Non Genuine Coins, for Commercial Purposes

True counterfeits, those items made "of whole cloth" and meant to represent a coin (or currency) to be used in commerce, in other words to pass as money, are also about as old as the genuine article.  Originally, the object of counterfeiting was to pass off a lesser valuable metal as a higher value metallic coinage, and make a profit on the difference.  This would obviously include gold plating lead, copper, silver or other base metals to pass as a gold coin, but the same trick was used to represent silver, copper and even nickel coinage!

These older counterfeits were purely commercial in nature, but may have become a threat to collectors as they passed into the realm of collectibles.  Some of these counterfeits are quite scarce today, probably in as they were found out, they would have been discarded or destroyed officially.  Oddly enough, there are those people today who avidly collect these commercial counterfeits, as an adjunct to their regular collection of U.S. coinage.  Some of these coin types that are popularly collected as fakes are the Shield Nickel, Bust Half Dollar and U.S. Silver Dollar series'.  The images below show a few of these commercial fakes - most would not fool anyone today, but in a time of less education it was possible for these to pass as real.  The changing of U.S. coin designs added to this problem, as commonly many people were not intimately familiar with the new designs after they were released.
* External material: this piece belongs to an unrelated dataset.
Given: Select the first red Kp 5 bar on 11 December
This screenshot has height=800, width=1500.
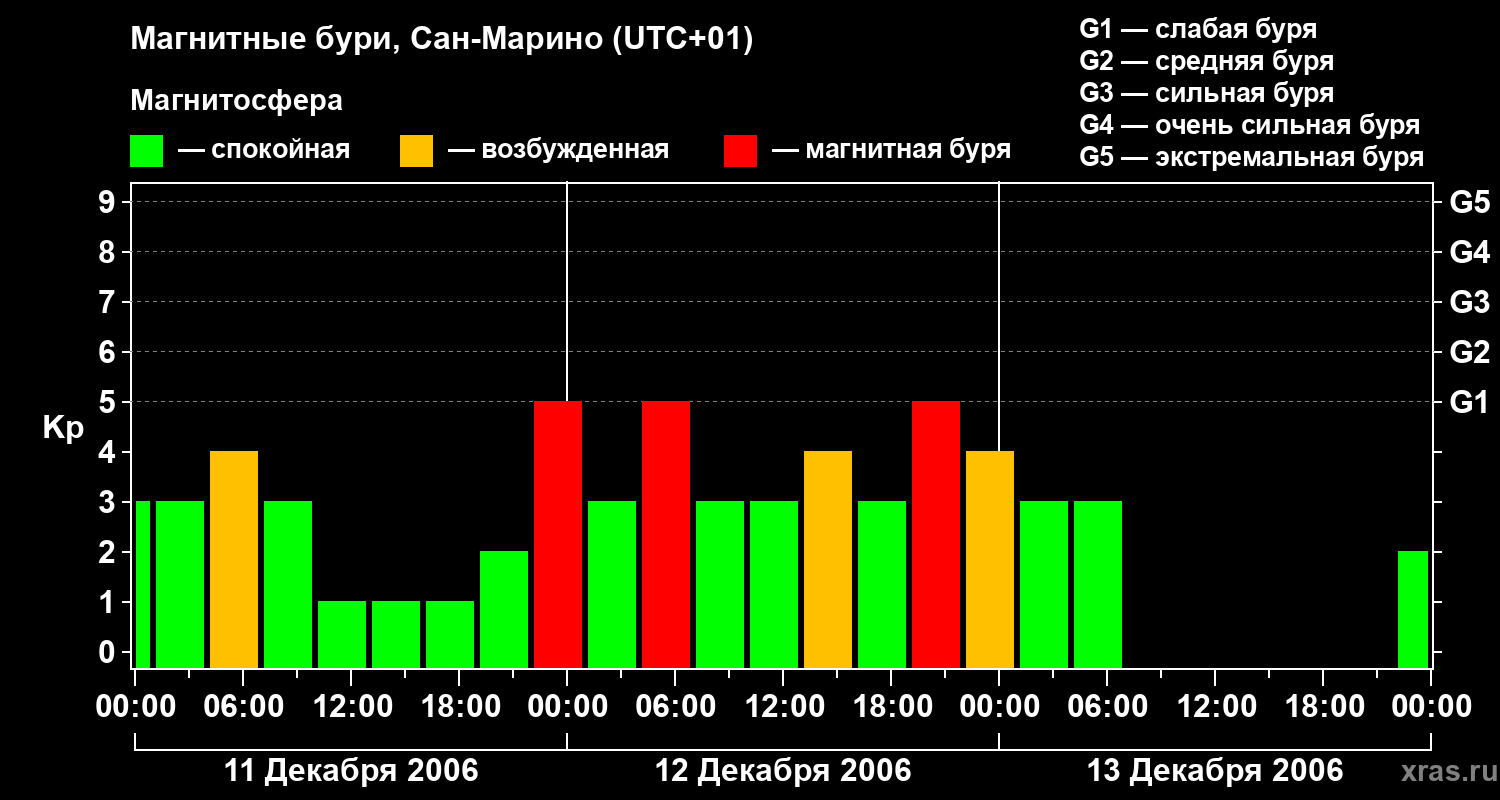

Die Struck Commercial Counterfeits:

These first two images show a die struck, fake 3 Cent Silver of 1860, struck from hand made dies. I presume that these passed due both to their small size, and perhaps the relative unfamiliarity of the odd denomination, however it is also possible that they were accepted in circulation, even though counterfeit, due to the coin shortages during the Civil War.

The next two images show a fake 1869 Shield Nickel, also die struck from hand carved dies.  Anyone familiar in the slightest with the real coin would spot this one, one would think, so these must have been passed in the hinterlands where coinage was short and people did not look too closely at what they were given!

Cast Copies:

Most of the counterfeits encountered in the first category above were made from hand engraved dies, using an original as a model.  A second, much cruder category would be CAST copies/counterfeits, usually made from a mold taken of a genuine coin.  As these were cast rather than struck, they were typically made of a softer, maleable metal such as a zinc alloy.  Some were presumably plated in order to pass in circulation, but others may have been made to fool earlier technology coin-operated machinery, which either did not have a counterfeit detector, or used only size/weight as the descrimination factors.


In a last group would have to be added the "slug".  This is traditionally a round coin-sized piece of metal, approximating the weight of a particular coin, but not necessarily having a design.  These came on the scene generally in the late 1800's-early 1900's with the growth of coin-operated machinery, which typically required a Five Cent coin, a blank copy of which would be easy enough to punch out.

Also in this group are "copies" of reeded edge coinage, where a blank slug had reeding hand or machine applied - these are generally scarcer.

Lastly are the oddballs, which were created for a particular criminal purpose.  The image below shows one of the more unusual that I have encountered.  This is a blank copy of standard one ounce .999 Silver bullion round, which came out of a lot of silver rounds sold originally in the bull market days of the Hunt Brothers.  At that point, a fake silver round might have been worth $30-40+ to the counterfeiter, certainly worth the effort.

Unfortunately, we may be returning to a period when that is again something to worry about.